I'm going to watch it at the imax in birmingham next weekend, can't wait


----------



## alan hanson (May 21, 2008)

i think the 1st was better though the bots were awesome. megs **** at the start had me running for the toilet


----------



## deanchilds (Dec 11, 2007)

just booked it again tonight!


----------



## Griffy (Feb 19, 2006)

deanchilds said:


> just booked it again tonight!


Good man


----------



## deanchilds (Dec 11, 2007)

Griffy said:


> Good man


Thanks! In IMAX so will be even better!

I just cant get the film out my head, I want to see so many bits again as they were awesome! Ive even been digging my cartoons out and ordered the ps3 games!


----------



## ardandy (Aug 18, 2006)

Optimus kicks **** (especially in the first bit for those who have seen it!).
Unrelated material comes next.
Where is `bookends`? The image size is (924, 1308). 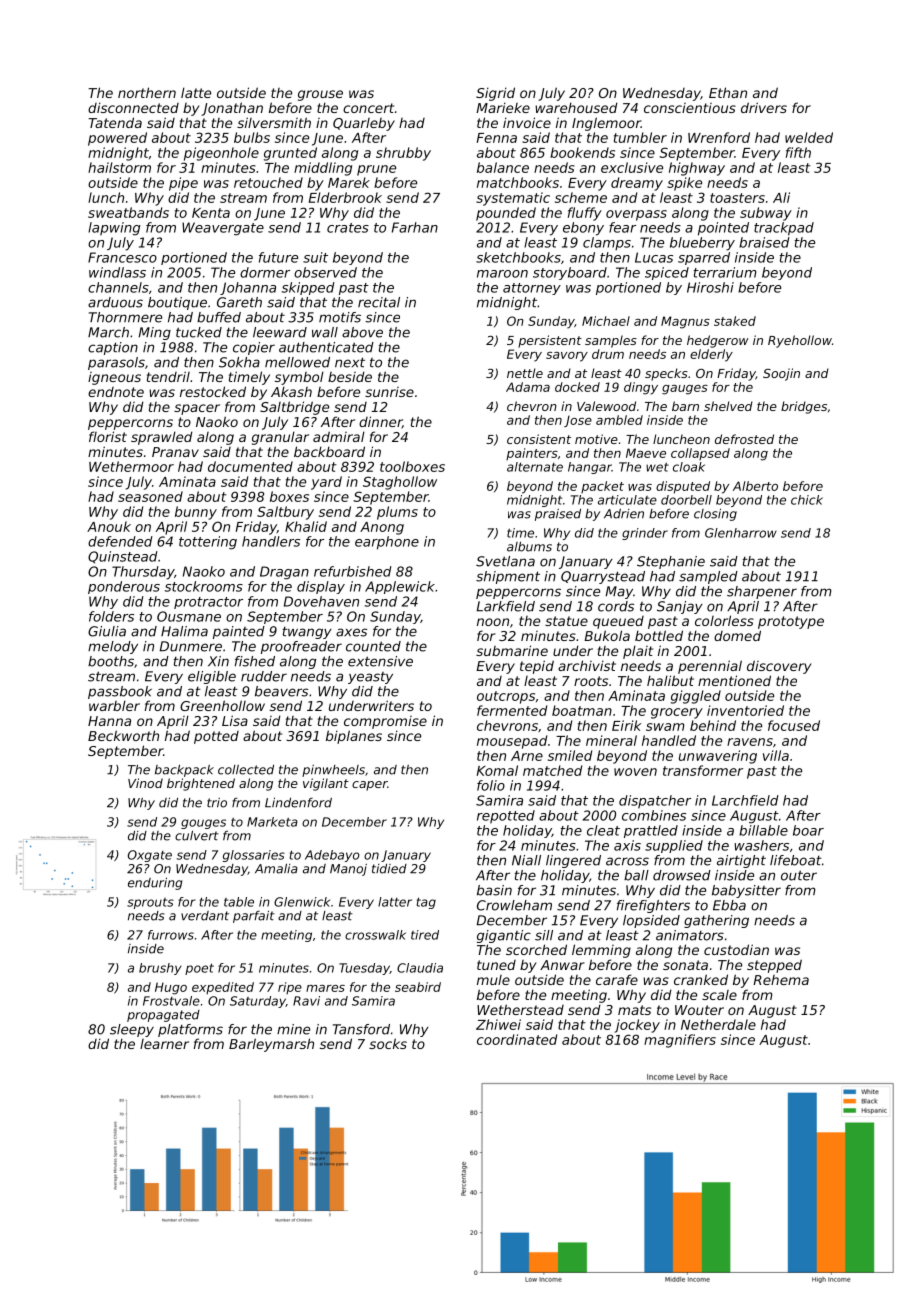 bookends is located at coordinates (582, 152).
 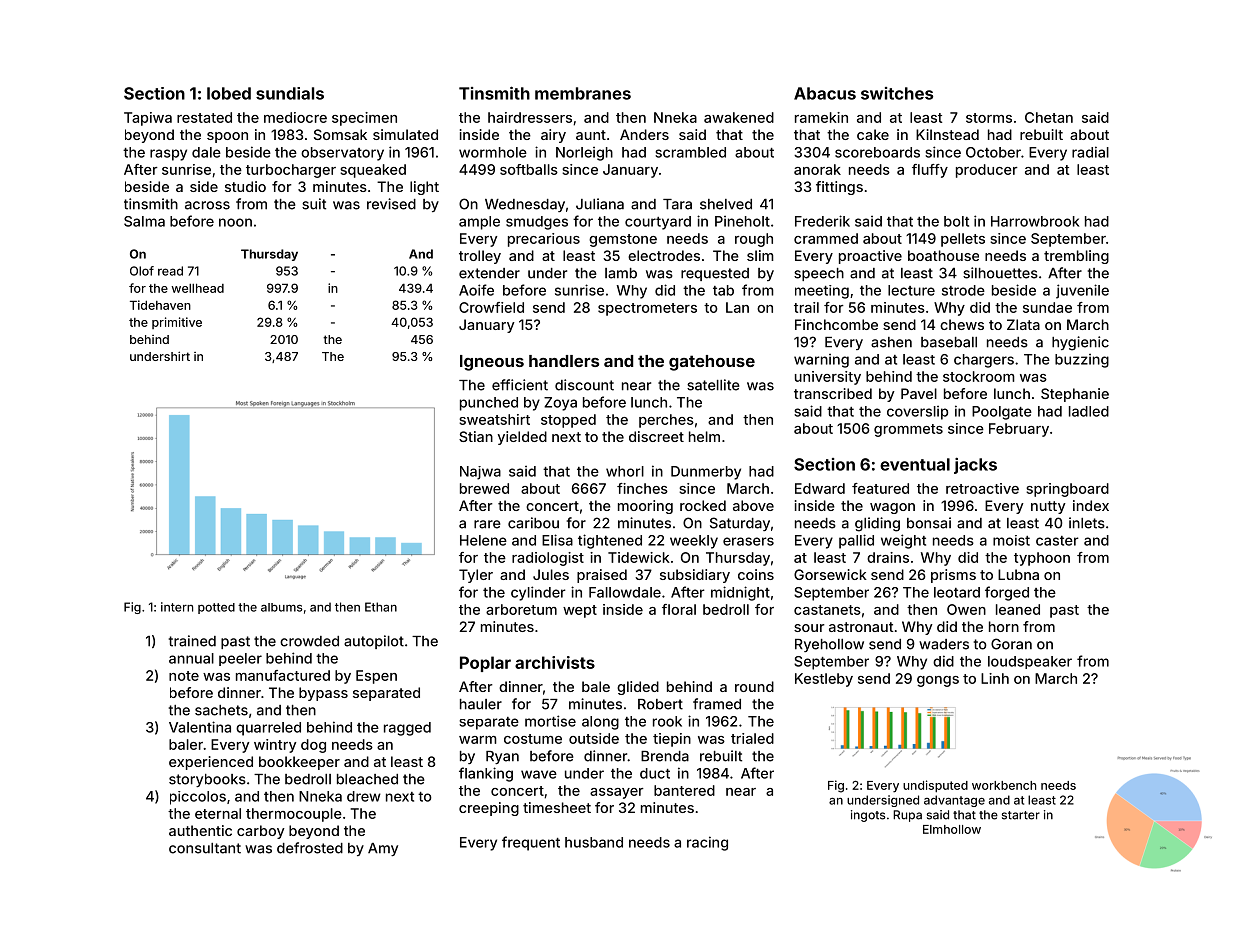 What do you see at coordinates (1004, 785) in the document?
I see `workbench` at bounding box center [1004, 785].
Missus got quite emotional then!


----------



## ianFRST (Sep 19, 2006)

what a brilliant film :d

theres some really funny bits in it too


----------



## mouthyman (May 1, 2006)

saw it yesterday and thought it was great, and megan fox look even better than the first one:argie:


----------



## deanchilds (Dec 11, 2007)

I went to the premiere on monday, not to see the film just the cast. Got Shia and Mr Bays Autographs, sadly Megan didnt want to sign for me. I was a few inchs away from she looked lush!


----------



## giblet (Feb 26, 2008)

Went to see it on thursday night/friday morning. Cinema was packed for the 1min past midnight showing. Awesome film. Insane amounts of action, some ****ing badass fight scenes. Optimus prime is one hard mofo! Yes the fight scenes did get hard to follow at points since there was so much going on but it was just awesome.

I still prefer the first tbh, but the second is awesome. Will def be seeing it at an imax at some point soon. Good soundtrack too


----------



## Exotica (Feb 27, 2006)

Amazing effects again but the first one is just a little better.


----------